• What is being asked
Transcribe every line of the data below word for word, leaving the pictures out of your answer.

[Records from a data collection]
----------------------------------------

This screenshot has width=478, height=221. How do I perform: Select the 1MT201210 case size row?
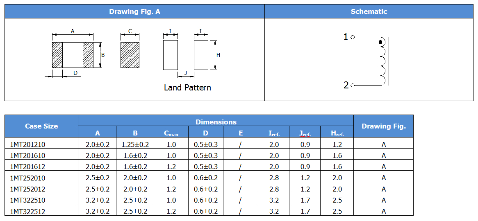click(x=209, y=144)
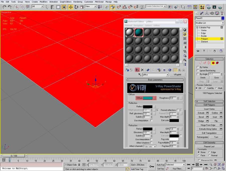This screenshot has width=226, height=171.
Task: Check the Fresnel reflections box
Action: pos(178,110)
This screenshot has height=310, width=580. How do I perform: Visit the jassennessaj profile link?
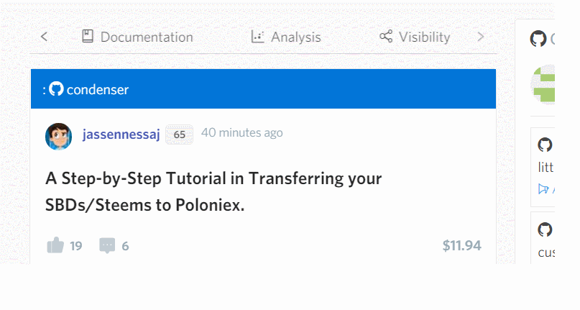[121, 134]
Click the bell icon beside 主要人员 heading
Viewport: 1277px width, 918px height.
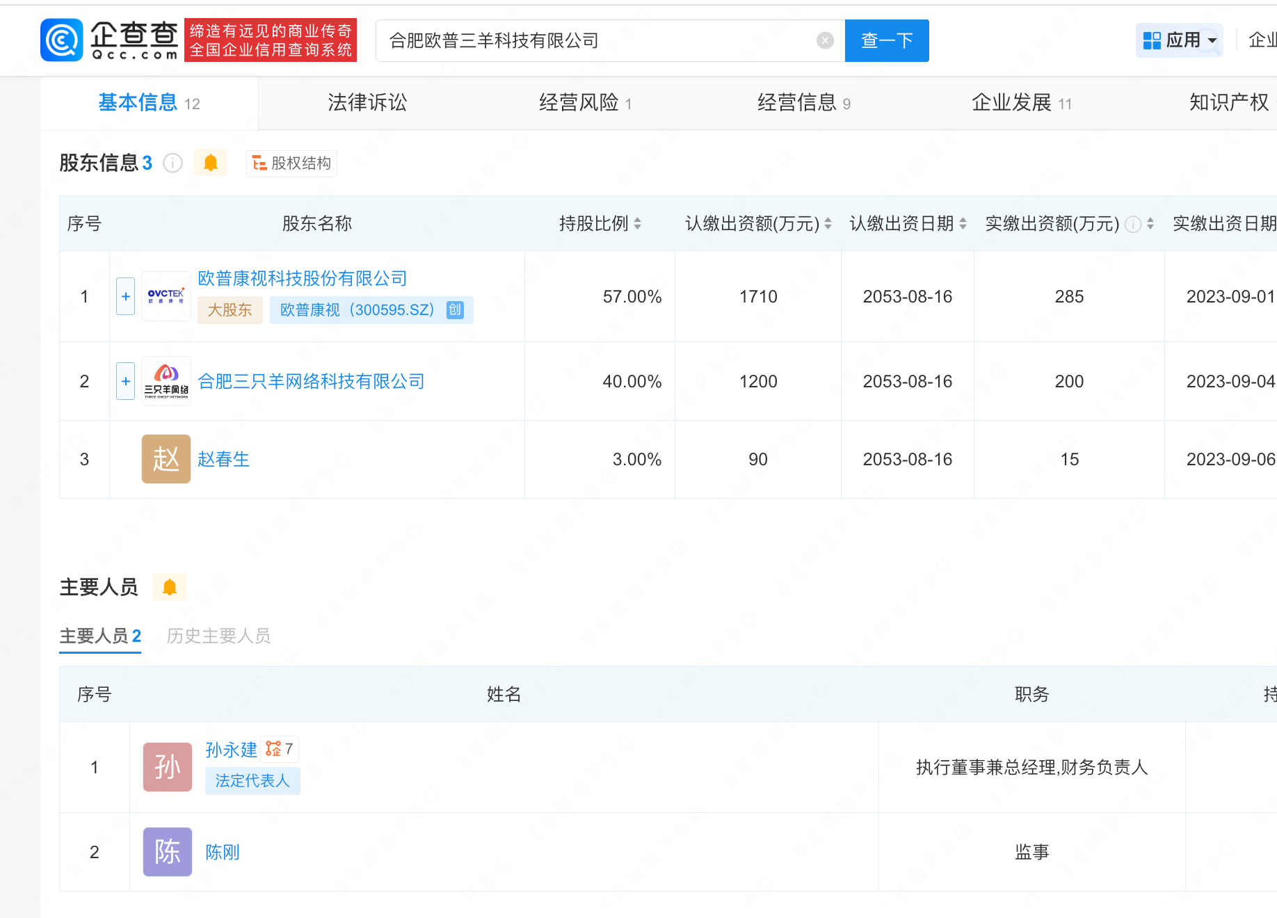[169, 588]
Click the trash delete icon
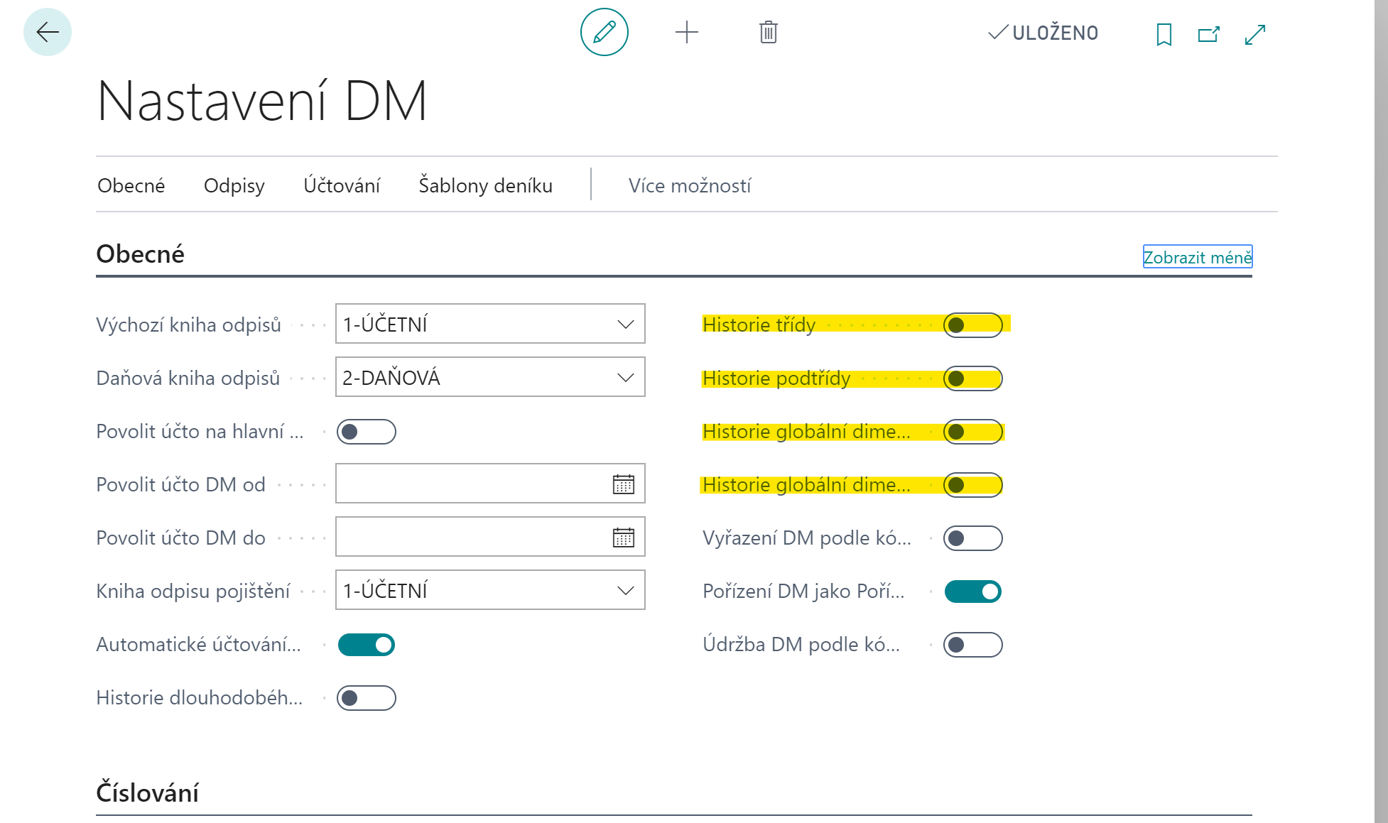1388x823 pixels. pos(768,32)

----------------------------------------

• Answer for this exercise
This screenshot has width=478, height=221. How do I perform: Select the 1MT201210 case size row?
click(x=209, y=144)
This screenshot has width=226, height=171.
Task: Check the Fresnel reflections box
Action: pos(178,110)
This screenshot has height=310, width=580. How do I perform: Visit the jassennessaj profile link?
[121, 134]
Click the bell icon beside 主要人员 heading
Viewport: 1277px width, 918px height.
[169, 588]
Click the trash delete icon
1388x823 pixels. pos(768,32)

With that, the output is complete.